Overmolding provides extensive design flexibility compared to traditional single-shot injection molding. It allows designers only to use the more expensive material where its specific properties are critically needed while utilizing cheaper polymers for the rest of the part. Weight and material savings can be significant.

The location of the overmold area also provides flexibility. Soft touch surfaces for improved grip and ergonomics can be strategically placed right where they are most helpful. Or sealing surfaces can be designed only where sealing is functionally required. The possibilities for part optimization and performance are endless.

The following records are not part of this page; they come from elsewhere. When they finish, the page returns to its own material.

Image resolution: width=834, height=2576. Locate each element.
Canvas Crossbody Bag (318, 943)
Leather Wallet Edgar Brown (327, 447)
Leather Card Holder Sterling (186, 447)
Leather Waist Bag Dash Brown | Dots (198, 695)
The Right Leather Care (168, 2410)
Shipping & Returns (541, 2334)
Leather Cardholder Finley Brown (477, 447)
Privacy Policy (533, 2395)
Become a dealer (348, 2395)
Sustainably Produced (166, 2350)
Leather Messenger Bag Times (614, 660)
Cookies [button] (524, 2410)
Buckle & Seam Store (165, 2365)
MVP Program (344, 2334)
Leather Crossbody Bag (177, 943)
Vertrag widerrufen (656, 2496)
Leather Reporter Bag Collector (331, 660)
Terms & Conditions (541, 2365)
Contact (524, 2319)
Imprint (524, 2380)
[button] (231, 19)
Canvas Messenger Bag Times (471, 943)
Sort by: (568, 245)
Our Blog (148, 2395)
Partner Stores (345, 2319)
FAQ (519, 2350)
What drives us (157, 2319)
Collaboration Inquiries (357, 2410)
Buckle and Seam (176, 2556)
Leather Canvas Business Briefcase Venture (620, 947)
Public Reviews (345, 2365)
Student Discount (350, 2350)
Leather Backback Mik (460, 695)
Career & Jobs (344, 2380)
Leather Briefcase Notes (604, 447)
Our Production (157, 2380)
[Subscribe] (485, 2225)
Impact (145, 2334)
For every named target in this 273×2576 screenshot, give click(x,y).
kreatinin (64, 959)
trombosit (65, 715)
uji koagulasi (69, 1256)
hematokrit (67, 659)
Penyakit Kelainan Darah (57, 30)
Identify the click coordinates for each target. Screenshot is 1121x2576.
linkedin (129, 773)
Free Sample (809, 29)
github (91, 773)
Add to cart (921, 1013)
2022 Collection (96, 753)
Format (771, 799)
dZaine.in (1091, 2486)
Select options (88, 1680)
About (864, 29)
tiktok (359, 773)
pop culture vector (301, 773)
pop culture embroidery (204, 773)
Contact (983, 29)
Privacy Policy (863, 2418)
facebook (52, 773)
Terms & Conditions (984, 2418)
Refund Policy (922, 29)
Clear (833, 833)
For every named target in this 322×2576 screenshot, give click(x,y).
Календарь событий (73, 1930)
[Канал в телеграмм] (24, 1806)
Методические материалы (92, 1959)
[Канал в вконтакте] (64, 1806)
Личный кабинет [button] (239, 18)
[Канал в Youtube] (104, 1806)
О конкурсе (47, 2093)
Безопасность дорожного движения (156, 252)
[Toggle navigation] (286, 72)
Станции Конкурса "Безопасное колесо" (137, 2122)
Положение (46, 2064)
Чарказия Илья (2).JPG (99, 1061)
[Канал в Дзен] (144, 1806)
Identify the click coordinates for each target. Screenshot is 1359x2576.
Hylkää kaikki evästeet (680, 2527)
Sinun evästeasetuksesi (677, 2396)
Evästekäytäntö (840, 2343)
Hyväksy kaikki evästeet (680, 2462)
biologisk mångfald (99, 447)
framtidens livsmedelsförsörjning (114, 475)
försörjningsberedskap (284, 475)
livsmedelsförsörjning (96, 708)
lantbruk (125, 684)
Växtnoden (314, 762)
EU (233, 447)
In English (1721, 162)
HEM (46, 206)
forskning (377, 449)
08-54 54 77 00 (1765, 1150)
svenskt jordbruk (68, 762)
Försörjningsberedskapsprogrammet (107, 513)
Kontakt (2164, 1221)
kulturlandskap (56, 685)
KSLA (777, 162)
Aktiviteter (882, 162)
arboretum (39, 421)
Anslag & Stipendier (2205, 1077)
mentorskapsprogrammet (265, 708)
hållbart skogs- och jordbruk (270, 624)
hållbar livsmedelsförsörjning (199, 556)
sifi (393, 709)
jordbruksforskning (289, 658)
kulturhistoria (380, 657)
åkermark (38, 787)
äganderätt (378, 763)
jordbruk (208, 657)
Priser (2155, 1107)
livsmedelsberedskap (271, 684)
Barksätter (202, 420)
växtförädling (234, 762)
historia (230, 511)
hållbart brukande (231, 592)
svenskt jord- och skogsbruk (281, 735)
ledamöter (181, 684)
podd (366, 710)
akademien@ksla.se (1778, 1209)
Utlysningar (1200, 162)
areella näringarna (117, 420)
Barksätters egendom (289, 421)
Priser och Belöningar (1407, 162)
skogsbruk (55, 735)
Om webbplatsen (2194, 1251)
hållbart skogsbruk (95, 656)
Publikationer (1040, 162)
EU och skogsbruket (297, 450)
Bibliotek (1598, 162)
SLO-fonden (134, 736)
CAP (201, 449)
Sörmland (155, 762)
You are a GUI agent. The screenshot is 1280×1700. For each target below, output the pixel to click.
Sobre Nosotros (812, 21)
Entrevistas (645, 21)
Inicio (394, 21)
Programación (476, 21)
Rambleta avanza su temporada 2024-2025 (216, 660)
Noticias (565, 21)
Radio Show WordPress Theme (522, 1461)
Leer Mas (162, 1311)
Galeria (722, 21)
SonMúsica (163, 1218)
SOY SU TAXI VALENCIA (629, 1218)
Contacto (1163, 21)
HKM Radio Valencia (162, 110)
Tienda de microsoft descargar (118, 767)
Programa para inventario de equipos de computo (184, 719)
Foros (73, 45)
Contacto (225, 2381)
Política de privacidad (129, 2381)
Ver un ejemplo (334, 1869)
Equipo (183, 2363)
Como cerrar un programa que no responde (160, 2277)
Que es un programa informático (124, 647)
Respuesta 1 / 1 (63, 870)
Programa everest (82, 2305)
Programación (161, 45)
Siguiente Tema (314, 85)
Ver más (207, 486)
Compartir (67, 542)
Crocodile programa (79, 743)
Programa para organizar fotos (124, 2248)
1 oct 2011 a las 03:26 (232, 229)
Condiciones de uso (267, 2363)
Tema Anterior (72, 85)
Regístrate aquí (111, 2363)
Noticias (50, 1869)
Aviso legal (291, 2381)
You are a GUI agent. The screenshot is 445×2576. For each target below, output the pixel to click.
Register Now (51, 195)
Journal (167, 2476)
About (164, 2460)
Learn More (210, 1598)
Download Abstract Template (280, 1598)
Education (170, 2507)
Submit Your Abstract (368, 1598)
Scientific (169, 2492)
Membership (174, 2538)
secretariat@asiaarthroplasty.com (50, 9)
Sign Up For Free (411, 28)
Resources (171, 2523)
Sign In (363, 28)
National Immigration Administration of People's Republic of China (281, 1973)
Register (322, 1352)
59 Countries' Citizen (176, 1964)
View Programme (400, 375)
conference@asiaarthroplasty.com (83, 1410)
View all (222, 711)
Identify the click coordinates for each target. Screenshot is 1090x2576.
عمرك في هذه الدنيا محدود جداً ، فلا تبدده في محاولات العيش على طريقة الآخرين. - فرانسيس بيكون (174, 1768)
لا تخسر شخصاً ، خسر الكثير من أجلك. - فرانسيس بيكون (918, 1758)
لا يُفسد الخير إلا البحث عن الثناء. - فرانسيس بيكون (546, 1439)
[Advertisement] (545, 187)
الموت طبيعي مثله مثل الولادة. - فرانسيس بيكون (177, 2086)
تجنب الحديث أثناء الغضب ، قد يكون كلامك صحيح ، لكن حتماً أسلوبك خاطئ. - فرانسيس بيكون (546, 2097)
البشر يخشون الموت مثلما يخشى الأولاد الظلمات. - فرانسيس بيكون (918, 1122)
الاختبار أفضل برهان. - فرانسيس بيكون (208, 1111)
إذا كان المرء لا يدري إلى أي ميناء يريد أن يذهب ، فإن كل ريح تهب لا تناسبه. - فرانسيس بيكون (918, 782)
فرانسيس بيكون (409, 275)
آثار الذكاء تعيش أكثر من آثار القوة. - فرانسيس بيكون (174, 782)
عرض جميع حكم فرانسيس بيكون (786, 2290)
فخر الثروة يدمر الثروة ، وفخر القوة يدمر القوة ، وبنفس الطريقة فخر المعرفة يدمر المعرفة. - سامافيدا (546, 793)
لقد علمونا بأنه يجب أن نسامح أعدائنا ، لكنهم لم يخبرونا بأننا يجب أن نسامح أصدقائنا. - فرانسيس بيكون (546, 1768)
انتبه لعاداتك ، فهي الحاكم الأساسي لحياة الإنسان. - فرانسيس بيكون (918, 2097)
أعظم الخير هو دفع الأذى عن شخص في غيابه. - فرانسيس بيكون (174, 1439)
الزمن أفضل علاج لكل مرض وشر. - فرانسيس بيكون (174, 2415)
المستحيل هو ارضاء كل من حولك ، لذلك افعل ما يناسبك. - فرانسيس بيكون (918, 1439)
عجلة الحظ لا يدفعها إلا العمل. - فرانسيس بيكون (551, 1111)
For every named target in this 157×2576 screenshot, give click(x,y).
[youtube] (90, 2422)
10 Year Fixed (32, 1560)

Eliminates Secondary Operations

Overmolding often eliminates secondary production steps like adhesive bonding, ultrasonic welding, mechanical fastening, or other joining processes between separate component parts. It improves production efficiency and lowers costs.

For example, multi-component housings can be created in a single overmolding step rather than molding the parts separately and assembling them with screws or ultrasonic welding. Or a soft touch handle can be over-molded rather than glued on as a distinct process. The ability to simplify manufacturing is a crucial benefit.

Enables Sealing, Isolation, and Protection

Since the two materials bond and seal together, overmolding enables effective environmental sealing for components that must be protected from water, moisture, dust, or other contamination. It also provides electrical isolation between conductive parts as needed.

Using a resilient protective cover, overmolding can protect critical substrate components from impact damage, abrasion, UV exposure, chemicals, and other hazards. It benefits electrical, optical, and mechanical components in demanding application environments.

Common Applications

Overmolding is utilized across many industries due to the various benefits outlined above. Some examples of common over-molded parts include:

- Power tools - Grip areas, trigger, power cords, and tool heads over-molded for ergonomics and impact protection.

- Appliances - Soft touch buttons and grips over-molded onto appliance housings and controls.

- Automotive - Interior buttons/knobs, sealings, gaskets, HVAC flaps, shaft bearings.

- Consumer electronics - External rubberized protective cases over-molded onto devices for shock absorption.

- Medical - Elastomer handles and non-slip grips on surgical tools—seals for devices and diagnostic equipment.

- Industrial - Rubber feet and bumpers over-molded onto equipment housings for damping and isolation over-molded gaskets and seals for industrial enclosures.

- Sporting goods - Soft rubber hand grips on tools like golf clubs and tennis rackets.

Overmolding continues to grow in popularity due to its ability to simplify designs, consolidate parts, provide ergonomic and protective features, and enable diverse material properties in a single component. The process is precious across virtually every manufactured product that contains plastic parts or housings. Continued evolution and innovation in overmolding technology and materials will enable even more significant benefits and applications in the future.